• _EXERCISE PASSAGE_
◆ ◆ ◆

The Unsworth Group Practice introduced ‘privacy slips’ six weeks ago at its two sites, the Blackrod Health Centre and Peter House Surgery, in Bolton, following concerns from patients. 

These allow patients to write down the reason they need an appointment on a piece of paper instead of asking them to verbalise it, ensuring sensitive or confidential information cannot be overheard by others in the waiting room.

Jo Lindsay, reception manager at Unsworth Group Practice, said the issue had been raised at a Patient Participation Group meeting.

She said: ‘There were a number of concerns from patients who felt that the reception area wasn’t private enough. However, we don’t have a separate we can use if patients want to discuss something personal’.

Ms Lindsay explained that patients are asked about the reasons for needing an appointment for care navigation.

◆ ◆ ◆

• _DATA EXCERPTS_
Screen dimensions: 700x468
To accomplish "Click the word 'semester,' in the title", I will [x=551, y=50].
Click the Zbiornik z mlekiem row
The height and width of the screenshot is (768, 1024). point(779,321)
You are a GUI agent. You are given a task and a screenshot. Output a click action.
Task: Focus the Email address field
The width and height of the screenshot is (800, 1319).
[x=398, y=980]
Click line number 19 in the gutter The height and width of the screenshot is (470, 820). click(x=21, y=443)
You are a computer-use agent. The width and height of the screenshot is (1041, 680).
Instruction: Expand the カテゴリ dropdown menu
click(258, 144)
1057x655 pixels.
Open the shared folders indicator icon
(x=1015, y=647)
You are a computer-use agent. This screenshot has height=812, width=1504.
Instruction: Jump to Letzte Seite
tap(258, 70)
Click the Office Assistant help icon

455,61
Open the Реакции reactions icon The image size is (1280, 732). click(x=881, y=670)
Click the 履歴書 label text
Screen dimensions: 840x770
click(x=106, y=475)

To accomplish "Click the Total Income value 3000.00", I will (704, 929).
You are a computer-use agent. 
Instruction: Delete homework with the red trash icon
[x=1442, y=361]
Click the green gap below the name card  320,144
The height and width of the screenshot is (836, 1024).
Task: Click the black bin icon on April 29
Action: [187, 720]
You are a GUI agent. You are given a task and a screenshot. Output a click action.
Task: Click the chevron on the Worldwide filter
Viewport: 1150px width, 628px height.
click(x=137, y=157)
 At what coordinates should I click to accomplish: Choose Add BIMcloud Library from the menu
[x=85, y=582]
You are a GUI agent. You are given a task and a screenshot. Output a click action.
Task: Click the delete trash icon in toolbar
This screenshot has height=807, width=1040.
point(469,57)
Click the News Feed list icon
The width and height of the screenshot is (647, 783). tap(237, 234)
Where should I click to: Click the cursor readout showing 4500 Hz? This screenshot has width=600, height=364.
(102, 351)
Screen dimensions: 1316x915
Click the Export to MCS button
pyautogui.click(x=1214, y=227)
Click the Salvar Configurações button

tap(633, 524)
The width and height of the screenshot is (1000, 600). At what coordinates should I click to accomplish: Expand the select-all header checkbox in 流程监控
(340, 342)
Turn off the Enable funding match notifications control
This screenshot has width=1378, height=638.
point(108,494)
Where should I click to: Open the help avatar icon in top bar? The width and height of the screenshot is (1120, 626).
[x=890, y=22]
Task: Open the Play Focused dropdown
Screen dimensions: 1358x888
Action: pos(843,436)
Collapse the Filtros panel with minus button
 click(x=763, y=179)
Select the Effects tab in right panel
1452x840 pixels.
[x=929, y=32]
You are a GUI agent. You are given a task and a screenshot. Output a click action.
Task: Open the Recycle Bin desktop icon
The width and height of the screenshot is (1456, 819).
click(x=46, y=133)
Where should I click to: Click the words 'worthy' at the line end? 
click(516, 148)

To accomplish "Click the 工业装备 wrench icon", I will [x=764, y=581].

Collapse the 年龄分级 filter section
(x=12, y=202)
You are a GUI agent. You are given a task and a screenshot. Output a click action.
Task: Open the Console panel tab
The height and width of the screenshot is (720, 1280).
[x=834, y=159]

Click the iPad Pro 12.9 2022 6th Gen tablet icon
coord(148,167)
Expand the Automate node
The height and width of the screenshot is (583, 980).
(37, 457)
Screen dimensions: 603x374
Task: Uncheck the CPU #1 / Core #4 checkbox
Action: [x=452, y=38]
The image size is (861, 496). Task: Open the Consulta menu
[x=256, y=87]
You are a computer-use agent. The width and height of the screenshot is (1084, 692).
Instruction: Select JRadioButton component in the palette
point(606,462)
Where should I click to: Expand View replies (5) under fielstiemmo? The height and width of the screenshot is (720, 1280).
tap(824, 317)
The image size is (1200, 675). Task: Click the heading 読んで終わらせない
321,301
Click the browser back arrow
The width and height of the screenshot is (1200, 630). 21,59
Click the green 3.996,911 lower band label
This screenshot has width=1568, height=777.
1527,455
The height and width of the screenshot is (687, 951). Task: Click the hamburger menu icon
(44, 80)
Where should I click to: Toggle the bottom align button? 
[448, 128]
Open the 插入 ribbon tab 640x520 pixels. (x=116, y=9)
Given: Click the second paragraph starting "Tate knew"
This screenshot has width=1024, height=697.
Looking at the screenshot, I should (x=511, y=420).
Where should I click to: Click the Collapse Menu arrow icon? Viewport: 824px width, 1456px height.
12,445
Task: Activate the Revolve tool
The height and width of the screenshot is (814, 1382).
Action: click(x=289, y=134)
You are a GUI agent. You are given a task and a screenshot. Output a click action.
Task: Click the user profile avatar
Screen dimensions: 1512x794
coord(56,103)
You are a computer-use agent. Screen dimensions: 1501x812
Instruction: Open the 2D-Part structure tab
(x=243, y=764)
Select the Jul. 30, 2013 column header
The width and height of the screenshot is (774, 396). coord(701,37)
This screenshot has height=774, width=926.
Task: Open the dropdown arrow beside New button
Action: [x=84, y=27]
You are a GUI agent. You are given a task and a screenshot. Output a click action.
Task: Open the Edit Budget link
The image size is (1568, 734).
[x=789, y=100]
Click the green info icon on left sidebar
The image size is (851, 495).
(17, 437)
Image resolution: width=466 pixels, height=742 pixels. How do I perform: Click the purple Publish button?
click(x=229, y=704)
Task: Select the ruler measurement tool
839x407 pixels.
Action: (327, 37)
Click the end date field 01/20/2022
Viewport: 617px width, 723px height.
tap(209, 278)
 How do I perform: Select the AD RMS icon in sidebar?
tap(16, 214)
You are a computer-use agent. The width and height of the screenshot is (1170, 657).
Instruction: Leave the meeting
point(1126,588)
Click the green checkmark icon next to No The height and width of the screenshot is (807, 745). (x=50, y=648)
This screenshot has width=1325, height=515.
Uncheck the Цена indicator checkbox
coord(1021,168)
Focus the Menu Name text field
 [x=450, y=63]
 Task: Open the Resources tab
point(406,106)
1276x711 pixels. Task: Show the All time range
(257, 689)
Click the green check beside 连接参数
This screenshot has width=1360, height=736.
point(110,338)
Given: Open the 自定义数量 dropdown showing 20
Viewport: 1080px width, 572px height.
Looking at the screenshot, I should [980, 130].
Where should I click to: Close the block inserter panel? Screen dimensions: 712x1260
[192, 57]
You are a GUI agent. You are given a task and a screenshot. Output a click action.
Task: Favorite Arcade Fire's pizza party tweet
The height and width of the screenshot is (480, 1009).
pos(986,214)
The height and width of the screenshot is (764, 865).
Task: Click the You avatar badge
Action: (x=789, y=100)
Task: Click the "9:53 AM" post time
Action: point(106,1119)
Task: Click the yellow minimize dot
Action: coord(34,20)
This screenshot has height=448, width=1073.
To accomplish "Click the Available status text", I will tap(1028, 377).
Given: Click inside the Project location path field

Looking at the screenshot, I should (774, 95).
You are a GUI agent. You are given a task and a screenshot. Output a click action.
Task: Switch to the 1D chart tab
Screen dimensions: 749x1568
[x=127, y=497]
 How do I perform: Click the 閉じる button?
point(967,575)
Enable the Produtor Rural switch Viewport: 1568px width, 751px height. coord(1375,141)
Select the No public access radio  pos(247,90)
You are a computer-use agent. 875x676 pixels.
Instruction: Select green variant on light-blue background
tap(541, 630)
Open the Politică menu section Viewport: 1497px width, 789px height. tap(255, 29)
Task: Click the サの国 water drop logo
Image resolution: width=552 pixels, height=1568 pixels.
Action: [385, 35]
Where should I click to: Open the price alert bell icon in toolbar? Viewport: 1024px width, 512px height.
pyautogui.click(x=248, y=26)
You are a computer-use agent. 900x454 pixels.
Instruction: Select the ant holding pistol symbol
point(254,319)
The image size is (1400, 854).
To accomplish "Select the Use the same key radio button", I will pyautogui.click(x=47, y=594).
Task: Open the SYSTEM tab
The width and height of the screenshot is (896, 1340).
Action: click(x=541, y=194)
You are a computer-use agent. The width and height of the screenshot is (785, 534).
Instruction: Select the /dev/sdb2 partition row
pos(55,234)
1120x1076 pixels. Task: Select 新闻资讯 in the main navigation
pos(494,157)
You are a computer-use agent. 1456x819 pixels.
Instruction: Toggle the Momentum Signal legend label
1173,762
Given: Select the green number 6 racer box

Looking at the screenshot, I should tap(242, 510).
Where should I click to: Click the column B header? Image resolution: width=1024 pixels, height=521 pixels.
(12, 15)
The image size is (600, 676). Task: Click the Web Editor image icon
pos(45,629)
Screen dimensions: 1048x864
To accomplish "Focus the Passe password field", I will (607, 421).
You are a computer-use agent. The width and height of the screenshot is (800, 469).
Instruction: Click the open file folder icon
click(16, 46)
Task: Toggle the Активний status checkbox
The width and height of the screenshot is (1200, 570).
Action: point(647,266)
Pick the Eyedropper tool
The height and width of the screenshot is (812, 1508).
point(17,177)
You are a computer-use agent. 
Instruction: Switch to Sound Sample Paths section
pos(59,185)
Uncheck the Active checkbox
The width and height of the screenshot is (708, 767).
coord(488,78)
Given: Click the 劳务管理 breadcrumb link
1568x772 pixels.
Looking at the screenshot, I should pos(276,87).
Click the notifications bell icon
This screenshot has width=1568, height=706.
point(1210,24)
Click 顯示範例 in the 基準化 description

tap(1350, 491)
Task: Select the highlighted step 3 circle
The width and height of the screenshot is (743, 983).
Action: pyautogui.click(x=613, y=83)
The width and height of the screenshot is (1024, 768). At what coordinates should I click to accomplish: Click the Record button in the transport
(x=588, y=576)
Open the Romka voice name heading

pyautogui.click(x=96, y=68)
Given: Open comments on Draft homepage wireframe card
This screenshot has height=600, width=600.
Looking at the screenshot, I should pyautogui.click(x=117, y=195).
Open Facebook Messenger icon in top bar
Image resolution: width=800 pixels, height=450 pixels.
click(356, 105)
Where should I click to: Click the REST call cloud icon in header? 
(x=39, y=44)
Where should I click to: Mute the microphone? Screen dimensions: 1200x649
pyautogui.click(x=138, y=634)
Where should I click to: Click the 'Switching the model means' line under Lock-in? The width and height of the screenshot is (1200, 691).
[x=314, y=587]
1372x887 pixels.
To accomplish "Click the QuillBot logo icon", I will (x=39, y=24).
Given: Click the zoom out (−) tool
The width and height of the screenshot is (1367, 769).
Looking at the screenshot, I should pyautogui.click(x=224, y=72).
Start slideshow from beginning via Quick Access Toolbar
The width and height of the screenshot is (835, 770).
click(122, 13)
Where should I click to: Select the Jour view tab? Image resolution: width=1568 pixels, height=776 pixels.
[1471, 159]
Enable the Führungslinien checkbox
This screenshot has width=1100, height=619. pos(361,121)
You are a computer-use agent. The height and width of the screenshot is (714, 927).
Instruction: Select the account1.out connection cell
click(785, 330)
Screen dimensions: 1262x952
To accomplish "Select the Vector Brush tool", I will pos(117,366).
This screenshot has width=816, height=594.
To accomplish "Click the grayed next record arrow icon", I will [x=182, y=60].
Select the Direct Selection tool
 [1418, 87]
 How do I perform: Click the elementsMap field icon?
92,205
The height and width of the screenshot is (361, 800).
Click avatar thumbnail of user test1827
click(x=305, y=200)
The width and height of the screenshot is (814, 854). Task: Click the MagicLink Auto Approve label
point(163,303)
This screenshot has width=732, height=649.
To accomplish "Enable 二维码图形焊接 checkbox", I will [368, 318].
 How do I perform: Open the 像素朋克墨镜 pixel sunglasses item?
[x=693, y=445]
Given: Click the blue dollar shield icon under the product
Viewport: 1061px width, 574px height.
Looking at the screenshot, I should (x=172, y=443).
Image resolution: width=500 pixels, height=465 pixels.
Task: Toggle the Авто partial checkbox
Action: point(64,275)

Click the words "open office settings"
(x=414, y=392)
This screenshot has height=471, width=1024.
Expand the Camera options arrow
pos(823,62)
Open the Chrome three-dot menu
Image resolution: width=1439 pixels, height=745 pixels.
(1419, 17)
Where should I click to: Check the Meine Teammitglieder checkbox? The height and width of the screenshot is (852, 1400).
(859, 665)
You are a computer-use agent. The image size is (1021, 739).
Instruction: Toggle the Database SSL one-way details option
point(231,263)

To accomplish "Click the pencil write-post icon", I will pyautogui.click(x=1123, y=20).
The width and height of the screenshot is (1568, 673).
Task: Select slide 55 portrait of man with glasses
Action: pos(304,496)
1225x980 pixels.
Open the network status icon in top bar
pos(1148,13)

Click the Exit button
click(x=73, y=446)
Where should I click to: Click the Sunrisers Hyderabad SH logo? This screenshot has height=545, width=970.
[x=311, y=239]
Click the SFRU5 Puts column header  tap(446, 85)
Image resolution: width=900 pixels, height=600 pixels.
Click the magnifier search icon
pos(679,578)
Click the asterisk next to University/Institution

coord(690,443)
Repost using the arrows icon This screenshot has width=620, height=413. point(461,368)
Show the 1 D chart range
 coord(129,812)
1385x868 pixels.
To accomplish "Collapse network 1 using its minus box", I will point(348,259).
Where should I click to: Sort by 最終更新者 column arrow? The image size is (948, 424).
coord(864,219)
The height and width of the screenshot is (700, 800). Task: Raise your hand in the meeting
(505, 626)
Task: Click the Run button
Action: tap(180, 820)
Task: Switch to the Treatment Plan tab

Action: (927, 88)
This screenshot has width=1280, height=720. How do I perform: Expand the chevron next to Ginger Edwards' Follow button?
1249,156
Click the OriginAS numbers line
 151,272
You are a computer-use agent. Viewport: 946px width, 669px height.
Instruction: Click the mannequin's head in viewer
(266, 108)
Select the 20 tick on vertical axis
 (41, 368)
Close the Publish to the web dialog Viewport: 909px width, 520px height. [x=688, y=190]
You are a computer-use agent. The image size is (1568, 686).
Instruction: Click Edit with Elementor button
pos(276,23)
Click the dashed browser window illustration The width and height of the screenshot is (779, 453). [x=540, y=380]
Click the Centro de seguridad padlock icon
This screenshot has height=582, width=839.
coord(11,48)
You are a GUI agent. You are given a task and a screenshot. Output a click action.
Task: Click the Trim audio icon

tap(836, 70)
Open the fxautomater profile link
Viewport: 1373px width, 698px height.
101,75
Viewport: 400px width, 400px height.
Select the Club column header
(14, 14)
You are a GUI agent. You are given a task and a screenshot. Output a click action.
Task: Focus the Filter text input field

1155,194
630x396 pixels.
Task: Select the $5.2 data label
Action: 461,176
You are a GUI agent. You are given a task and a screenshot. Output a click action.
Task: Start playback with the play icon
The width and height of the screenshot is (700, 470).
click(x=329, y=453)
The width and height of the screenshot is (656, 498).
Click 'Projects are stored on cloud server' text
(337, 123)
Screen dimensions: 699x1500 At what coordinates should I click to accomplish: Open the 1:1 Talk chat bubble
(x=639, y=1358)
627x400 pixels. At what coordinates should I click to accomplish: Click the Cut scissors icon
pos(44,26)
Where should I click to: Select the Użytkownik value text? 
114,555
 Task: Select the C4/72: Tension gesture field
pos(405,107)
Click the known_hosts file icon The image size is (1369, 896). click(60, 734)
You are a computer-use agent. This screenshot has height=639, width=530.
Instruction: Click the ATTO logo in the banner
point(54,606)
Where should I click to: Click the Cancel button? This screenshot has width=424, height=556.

◆ ◆ ◆

• _USING THE INFORMATION_
a - Condense the paragraph of the passage on privacy slips that begins "The Unsworth Group Practice introduced" into a short bulleted list of its main facts.
b - Write what comes next in the passage on privacy slips, picking up after its final sentence.
The data comes from a separate source and has nothing to do with the passage.

• _ANSWER SECTION_
a -
- Unsworth Group Practice introduced "privacy slips" six weeks ago.
- They are used at both of its sites in Bolton: Blackrod Health Centre and Peter House Surgery.
- The change followed concerns from patients.

b -
‘We’re not asking them for lots of details but for a brief description to ensure they are booked in with the appropriate clinician whether it’s a nurse or doctor, and that they are receiving the appropriate level of care. It also helps us utilise appointments correctly, especially when there is a high demand for appointments.’

However, she said some patients would rather not talk about a medical condition in front of others in the waiting area, leading to the practice introducing privacy slips.

‘Now, when a patient arrives and wants to say something personal, rather than verbalise it, they can write it on a piece of paper with the reason why they need the appointment,’ explained Ms Lindsay.  

So far, the initiative – now a permanent measure at the surgeries – has been positively welcomed by patients. 

Kealey Bower, estates and IT assistant at the practice, said: ‘People have commented to reception staff that they welcome the privacy slips. It has been well received. 

‘It’s not being used by a high percentage of patients, but it offers reassurance that the option is there and if they want to share something private they can do so without everyone else listening.’

While writing down details is more time consuming than verbally explaining what is wrong, Ms Lindsay said patients can fill out the slips at home before coming to the surgery.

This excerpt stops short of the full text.